┌──

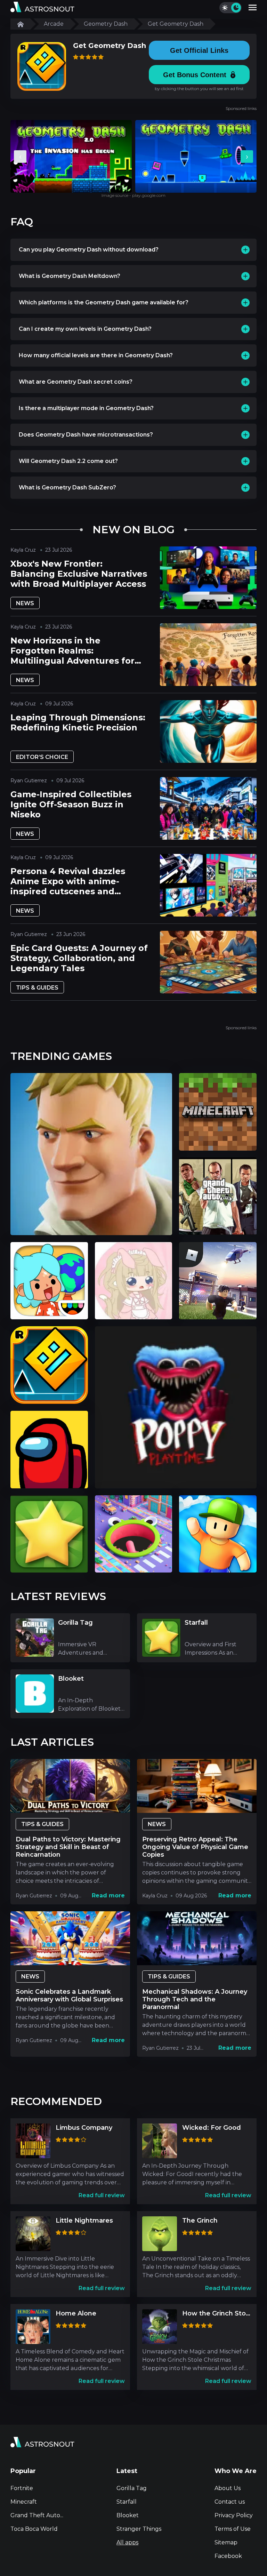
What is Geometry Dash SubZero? (67, 487)
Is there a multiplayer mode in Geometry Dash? (86, 408)
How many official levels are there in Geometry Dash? (96, 355)
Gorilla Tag (131, 2488)
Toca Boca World (34, 2529)
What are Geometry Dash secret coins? (75, 381)
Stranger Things (138, 2529)
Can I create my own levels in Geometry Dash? (85, 329)
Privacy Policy (234, 2515)
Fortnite (21, 2488)
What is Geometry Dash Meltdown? (69, 276)
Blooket (127, 2515)
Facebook (228, 2556)
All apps (127, 2542)
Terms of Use (233, 2529)
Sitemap (226, 2542)
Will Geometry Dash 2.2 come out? (68, 461)
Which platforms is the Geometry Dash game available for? (103, 302)
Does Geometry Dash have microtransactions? (86, 434)
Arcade (54, 24)
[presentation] (20, 156)
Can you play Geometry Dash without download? (89, 249)
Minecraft (23, 2501)
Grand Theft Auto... (36, 2515)
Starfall (126, 2501)
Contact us (230, 2501)
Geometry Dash (106, 24)
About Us (228, 2488)
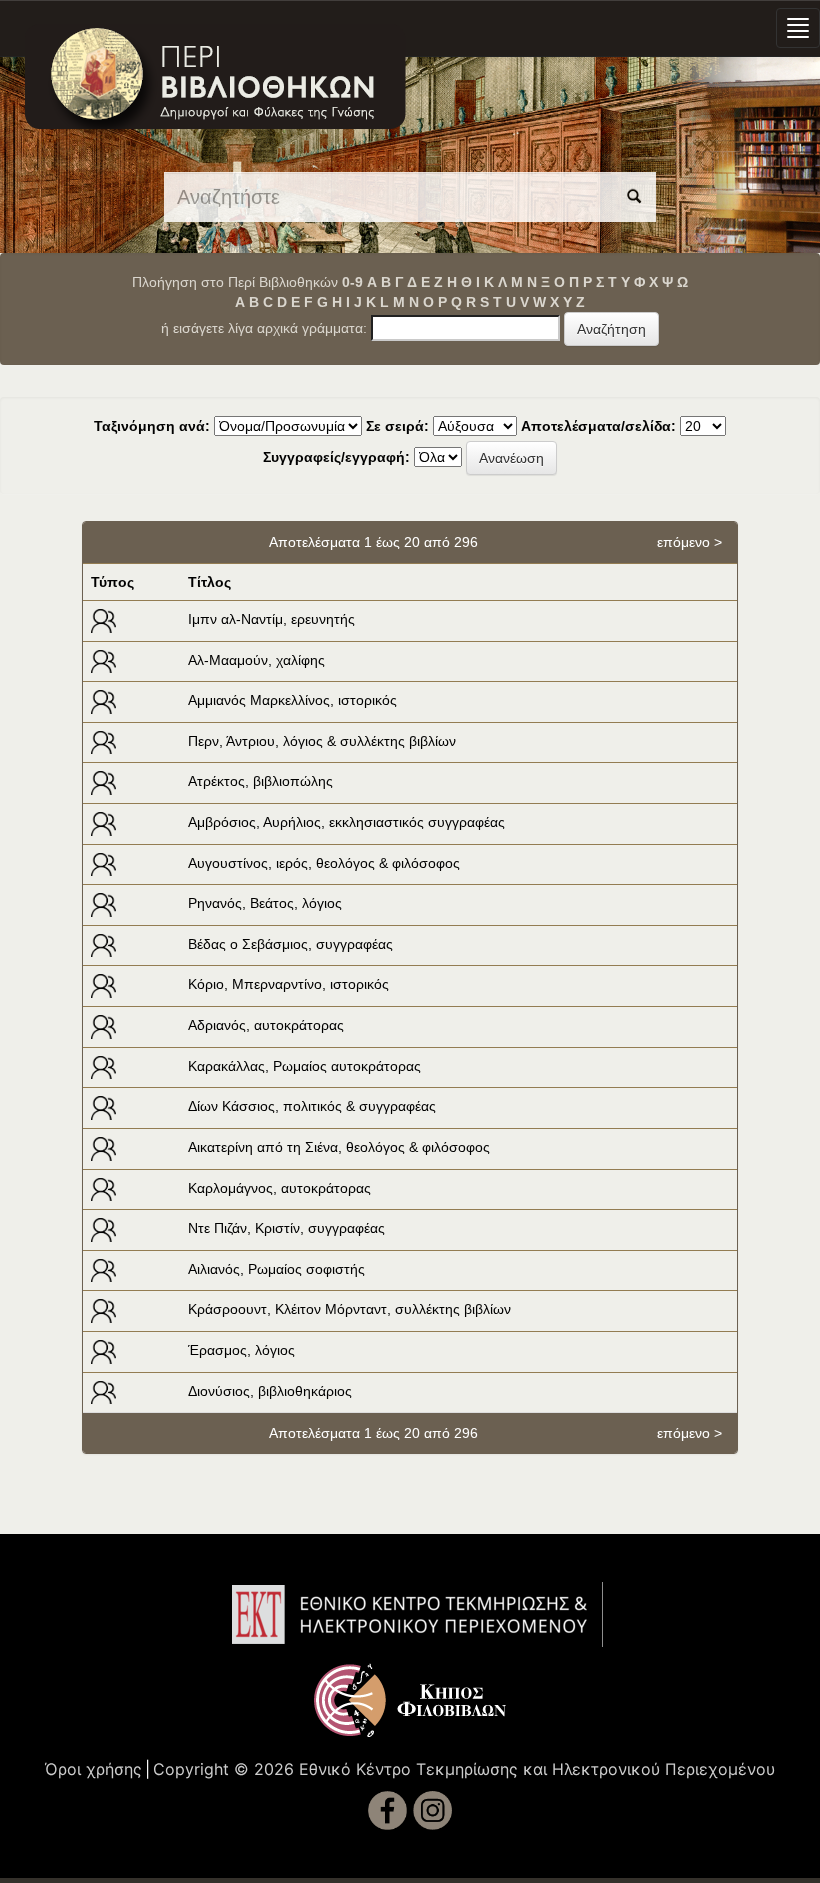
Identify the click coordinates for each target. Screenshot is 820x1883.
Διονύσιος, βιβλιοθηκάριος (270, 1391)
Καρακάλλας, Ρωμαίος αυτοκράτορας (304, 1066)
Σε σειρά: (397, 426)
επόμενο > (689, 542)
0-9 (352, 282)
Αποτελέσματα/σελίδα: (598, 426)
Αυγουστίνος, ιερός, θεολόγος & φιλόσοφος (324, 863)
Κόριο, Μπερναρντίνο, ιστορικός (288, 984)
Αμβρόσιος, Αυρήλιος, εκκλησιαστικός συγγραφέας (346, 822)
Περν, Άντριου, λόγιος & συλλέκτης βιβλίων (322, 741)
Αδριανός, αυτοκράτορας (266, 1025)
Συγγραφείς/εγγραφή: (336, 457)
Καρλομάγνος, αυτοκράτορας (279, 1188)
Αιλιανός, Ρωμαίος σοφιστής (276, 1269)
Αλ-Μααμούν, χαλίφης (256, 660)
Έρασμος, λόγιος (241, 1350)
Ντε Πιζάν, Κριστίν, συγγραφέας (286, 1228)
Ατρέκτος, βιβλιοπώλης (260, 781)
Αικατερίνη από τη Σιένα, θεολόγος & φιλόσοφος (339, 1147)
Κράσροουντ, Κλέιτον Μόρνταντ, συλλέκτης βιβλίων (349, 1309)
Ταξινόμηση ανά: (152, 426)
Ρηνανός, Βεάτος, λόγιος (265, 903)
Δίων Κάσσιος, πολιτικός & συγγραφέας (312, 1106)
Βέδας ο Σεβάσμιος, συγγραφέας (290, 944)
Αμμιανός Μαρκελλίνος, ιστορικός (292, 700)
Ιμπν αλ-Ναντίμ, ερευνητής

└──

» What to produce
The answer must consist only of the lines from the beginning of the entries above through the line that holds "Sitemap (226, 2542)", reproduced exactly and without pictures.

» Written answer
What is Geometry Dash SubZero? (67, 487)
Is there a multiplayer mode in Geometry Dash? (86, 408)
How many official levels are there in Geometry Dash? (96, 355)
Gorilla Tag (131, 2488)
Toca Boca World (34, 2529)
What are Geometry Dash secret coins? (75, 381)
Stranger Things (138, 2529)
Can I create my own levels in Geometry Dash? (85, 329)
Privacy Policy (234, 2515)
Fortnite (21, 2488)
What is Geometry Dash Meltdown? (69, 276)
Blooket (127, 2515)
Facebook (228, 2556)
All apps (127, 2542)
Terms of Use (233, 2529)
Sitemap (226, 2542)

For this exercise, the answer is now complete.